Sezon başı İsveç’in Djurgardens IF takımından transfer olan Aleksandar Prijovic, Lig Radyo da Ajans Futbol’a konuk oldu.
BOLUSPOR’U DAHA İYİ YERLERE GETİRMEK İSTİYORUZ
Öncelikle kariyerime FC ST. Gallen de başladım. Daha sonra 16 yaşında iken Parmaya transfer oldum. Parma o zamanlar bir alt lige düşmüştü. Oradan Derby County gittim. Daha sonra Fc Sıon’a gittim. Burada 3 yıllık bir kontrat imzaladım. Djurgardens IF gittim, İsveç’te oynadım. Daha sonrasında şimdi Boluspor’dayım. Şuanda Boluspor hakkında söyleyebileceklerim, çok iyi durumda değiliz ama tabiî ki de amacımız Boluspor’u daha iyi yerlere getirmek. Bende kendi üzerime düşeni bu şekilde yapmak istiyorum.

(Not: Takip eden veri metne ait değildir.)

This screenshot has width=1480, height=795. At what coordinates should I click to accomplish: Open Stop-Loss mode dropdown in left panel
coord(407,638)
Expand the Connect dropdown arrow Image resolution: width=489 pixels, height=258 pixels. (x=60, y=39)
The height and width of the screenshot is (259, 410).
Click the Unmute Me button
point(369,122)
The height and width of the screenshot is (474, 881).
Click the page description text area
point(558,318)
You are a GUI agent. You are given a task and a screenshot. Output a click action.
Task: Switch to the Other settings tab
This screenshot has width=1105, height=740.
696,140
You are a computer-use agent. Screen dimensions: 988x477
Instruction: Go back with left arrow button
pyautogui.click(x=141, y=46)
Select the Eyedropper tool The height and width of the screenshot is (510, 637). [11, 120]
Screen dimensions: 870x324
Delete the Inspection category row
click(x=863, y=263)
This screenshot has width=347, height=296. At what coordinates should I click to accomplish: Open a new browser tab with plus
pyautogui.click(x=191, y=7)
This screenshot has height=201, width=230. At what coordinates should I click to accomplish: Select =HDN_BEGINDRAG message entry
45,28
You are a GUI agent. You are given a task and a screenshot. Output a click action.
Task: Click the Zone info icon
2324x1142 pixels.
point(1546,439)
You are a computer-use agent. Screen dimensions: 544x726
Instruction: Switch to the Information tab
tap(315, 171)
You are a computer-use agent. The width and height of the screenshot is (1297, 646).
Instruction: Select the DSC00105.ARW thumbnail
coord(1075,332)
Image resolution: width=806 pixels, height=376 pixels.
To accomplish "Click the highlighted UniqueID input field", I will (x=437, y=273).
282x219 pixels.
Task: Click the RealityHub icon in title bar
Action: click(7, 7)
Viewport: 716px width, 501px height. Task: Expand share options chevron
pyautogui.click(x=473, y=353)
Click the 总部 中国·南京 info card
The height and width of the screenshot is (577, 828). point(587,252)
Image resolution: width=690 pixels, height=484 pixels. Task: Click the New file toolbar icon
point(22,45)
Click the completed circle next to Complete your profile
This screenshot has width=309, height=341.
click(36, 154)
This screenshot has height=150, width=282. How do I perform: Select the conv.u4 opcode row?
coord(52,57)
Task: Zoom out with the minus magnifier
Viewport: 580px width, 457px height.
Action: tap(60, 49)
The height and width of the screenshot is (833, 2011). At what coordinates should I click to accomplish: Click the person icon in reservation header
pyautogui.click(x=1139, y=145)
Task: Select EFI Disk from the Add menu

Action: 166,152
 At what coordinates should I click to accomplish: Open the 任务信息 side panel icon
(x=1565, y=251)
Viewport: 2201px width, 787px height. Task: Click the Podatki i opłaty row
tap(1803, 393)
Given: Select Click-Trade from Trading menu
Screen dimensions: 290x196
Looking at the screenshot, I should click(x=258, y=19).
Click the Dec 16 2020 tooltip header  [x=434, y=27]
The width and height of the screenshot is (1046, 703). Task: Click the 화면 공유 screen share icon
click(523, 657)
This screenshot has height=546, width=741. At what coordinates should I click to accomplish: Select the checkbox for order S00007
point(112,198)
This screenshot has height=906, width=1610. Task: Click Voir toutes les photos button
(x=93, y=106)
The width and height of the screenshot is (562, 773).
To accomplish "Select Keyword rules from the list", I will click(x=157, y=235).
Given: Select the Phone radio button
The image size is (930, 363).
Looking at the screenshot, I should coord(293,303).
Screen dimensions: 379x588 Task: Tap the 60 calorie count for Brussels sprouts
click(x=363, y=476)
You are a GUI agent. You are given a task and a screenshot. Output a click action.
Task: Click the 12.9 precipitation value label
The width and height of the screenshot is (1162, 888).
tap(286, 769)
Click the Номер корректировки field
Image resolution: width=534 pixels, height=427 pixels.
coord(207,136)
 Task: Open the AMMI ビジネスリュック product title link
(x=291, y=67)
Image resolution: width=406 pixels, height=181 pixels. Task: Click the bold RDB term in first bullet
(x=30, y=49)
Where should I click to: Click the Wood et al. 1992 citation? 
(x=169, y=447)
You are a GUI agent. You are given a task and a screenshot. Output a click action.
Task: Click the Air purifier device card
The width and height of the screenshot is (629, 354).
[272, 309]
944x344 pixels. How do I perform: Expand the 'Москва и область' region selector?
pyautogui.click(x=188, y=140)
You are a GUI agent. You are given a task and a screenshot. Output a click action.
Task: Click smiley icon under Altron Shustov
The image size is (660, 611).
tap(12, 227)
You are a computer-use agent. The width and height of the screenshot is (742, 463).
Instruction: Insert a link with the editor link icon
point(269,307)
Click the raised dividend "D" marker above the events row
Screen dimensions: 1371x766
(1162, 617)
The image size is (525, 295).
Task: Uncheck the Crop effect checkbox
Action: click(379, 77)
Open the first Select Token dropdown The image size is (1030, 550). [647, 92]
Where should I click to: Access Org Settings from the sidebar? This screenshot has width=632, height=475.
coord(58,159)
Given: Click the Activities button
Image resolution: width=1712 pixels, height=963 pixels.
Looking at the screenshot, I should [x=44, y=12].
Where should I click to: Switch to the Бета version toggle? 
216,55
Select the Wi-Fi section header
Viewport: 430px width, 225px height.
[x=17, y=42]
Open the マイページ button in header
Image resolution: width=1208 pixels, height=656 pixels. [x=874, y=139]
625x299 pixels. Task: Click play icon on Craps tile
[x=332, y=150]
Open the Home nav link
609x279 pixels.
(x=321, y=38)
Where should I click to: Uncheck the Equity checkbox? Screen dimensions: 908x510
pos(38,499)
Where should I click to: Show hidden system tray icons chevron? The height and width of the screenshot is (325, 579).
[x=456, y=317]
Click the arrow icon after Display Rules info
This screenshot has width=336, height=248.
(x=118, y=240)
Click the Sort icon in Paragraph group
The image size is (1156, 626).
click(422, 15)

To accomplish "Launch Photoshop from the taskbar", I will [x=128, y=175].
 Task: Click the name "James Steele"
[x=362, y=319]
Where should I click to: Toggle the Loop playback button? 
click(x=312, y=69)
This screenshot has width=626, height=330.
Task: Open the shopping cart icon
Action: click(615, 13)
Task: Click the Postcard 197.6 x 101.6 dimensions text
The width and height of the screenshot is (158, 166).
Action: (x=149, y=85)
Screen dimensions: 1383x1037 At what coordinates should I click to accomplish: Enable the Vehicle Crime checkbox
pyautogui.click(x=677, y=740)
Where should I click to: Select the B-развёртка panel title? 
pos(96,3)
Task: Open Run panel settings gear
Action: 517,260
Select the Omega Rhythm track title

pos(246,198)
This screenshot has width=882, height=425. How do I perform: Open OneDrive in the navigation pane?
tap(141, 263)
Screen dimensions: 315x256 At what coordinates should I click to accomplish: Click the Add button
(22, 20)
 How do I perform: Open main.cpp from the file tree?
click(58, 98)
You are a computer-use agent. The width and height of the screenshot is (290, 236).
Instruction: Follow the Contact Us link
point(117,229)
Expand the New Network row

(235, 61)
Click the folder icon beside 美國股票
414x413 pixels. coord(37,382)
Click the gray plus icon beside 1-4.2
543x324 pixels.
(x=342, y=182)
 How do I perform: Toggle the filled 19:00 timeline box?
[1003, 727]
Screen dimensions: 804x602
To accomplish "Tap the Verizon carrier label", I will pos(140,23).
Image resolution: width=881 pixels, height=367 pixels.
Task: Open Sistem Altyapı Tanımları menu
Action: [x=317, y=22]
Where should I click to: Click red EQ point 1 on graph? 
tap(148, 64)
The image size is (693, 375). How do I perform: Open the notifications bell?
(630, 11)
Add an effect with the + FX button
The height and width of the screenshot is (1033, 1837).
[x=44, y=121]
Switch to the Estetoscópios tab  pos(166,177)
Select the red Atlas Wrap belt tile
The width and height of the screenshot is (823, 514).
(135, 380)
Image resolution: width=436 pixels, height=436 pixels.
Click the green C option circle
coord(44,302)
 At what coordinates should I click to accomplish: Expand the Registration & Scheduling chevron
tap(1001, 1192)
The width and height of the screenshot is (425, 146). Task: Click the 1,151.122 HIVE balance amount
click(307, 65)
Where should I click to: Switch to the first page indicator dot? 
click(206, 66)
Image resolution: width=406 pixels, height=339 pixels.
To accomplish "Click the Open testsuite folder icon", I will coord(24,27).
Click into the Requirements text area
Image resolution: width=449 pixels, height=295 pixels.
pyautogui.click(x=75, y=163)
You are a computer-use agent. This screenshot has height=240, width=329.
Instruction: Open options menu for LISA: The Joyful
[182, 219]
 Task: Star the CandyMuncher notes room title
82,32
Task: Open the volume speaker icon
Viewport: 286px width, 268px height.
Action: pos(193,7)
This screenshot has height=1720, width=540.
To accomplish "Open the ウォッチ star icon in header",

BOLUSPOR’A ODAKLANMIŞ DURUMDAYIM
Şuanda Boluspor’a odaklanmış durumdayım. Gollerim hakkında konuşmak gerekirse, aslında daha çok gol atabilirdim. Çok gol atacak fırsatları bulmuştum. Ama dediğim gibi 2-3 gol daha fazla atabilirdim. Üst lig için soruyorsanız. Boluspor ile beraber bunu başarmayı istiyorum. Futbol, hepimizin de bildiği gibi bazen bireysel olarak farklı yolları seçebildiğimiz bir ortam. Ama öncelikli hedefim bu başarıyı Boluspor ile yaşamak. Daha sonra tabiî ki geleceğe de bakarız. Boluspor ile 2 yıllık bir kontratım var.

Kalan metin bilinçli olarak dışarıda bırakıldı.